As an outbreak gripped Hyderabad, Pakistan, doctors desperately cycled through numerous treatments for quelling the unrelenting fever associated with typhoid. Deemed XDR typhoid - extensively drug resistant - the strain was immune to the effect of 5 antibiotics typically used against the typhoid fever, only responding to two medications. But what would have happened if even those two had failed?
Alexander Fleming had predicted dangerous antibiotic resistance when he collected his Nobel prize in 1945 for discovering penicillin. As bacteria cells randomly mutate, some withstand antibiotics while the “normal” cells are wiped out. These surviving mutants, procreate generations of superbugs, rendering the medication used against their predecessors useless. The more often bacteria are introduced to antibiotics, the faster resistant variants arise. With already nearly three million annual cases of antibiotic resistant infections in the US and the medical pipeline dried up, the formidable estimates of 10 million world-wide deaths by 2050 seem far too imminent.
The brunt of the problems stems from general misunderstanding of the limits of antibiotics and laxed - or sometimes absent - regulations. In the generations raised on the legends of antibacterial soaps and the wonderdrug, much of the population fall victim to the tendency either to turn to them for all illnesses or to stop their regime too early. Antibiotics do not have any effect against viruses nor do subsiding symptoms indicate all invasive bacterial cells have died off. Trying to self treat oneself by pressuring doctors to administer drugs that don’t work or discontinuing medication too early only contributes to CDC’s estimates of the nearly 50% of antibiotics being inappropriately used. That’s half of the nation’s human antibiotics being inadvertently wasted on speeding up those same antibiotics’ demise.

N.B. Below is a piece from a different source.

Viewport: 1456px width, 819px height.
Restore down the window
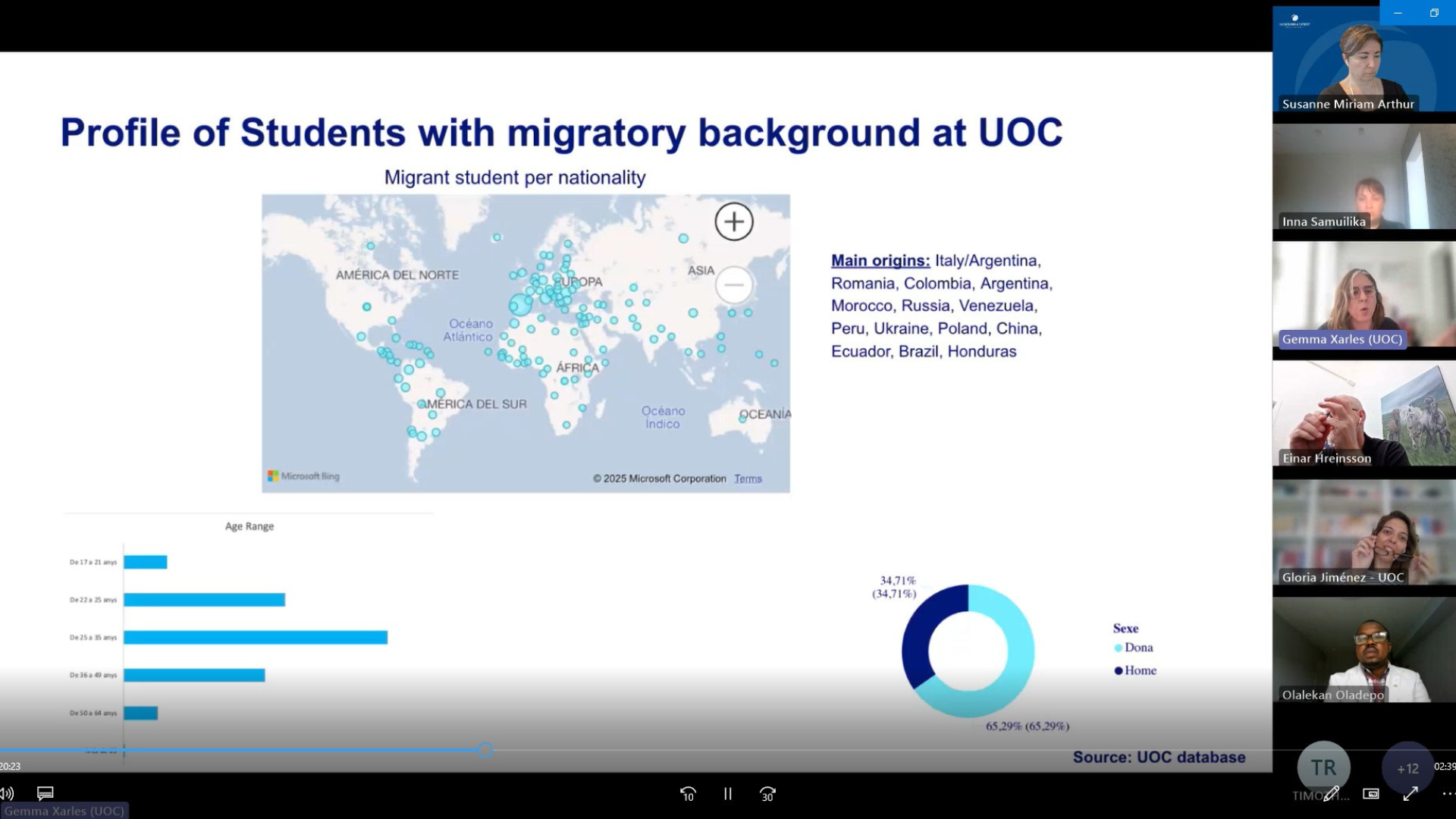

FDA’s voluntary guidelines for administering human antibiotics in livestock, mainly to promote growth, builds onto that. Nearly 60% of human infections are zoonotic, or originate from animals, so scientists are concerned not only would animals not have antibacterial treatments available for them when they fall ill, zoonotic diseases may carry antibiotic resistance genes, leaving humans no medincial defenses either.
As even “last resort” medications are starting to lose the battle against bacteria, we must face the sober truth; the time for ignorance has ended. But, while it’s tempting to point fingers at what industry has contributed the most to the daunting figures, it’s far more important to understand that a combination of many factors brought about this issue and it’ll take an unified step forwards to end it. Listen to your doctor when they say antibiotics won’t help. Push for FDA to establish - and enforce - stronger guidelines for farmers to follow. And keep in mind that, as the foundation of modern medicine in the balance, we’re all in this together.
A little editorial practice writing I did last April.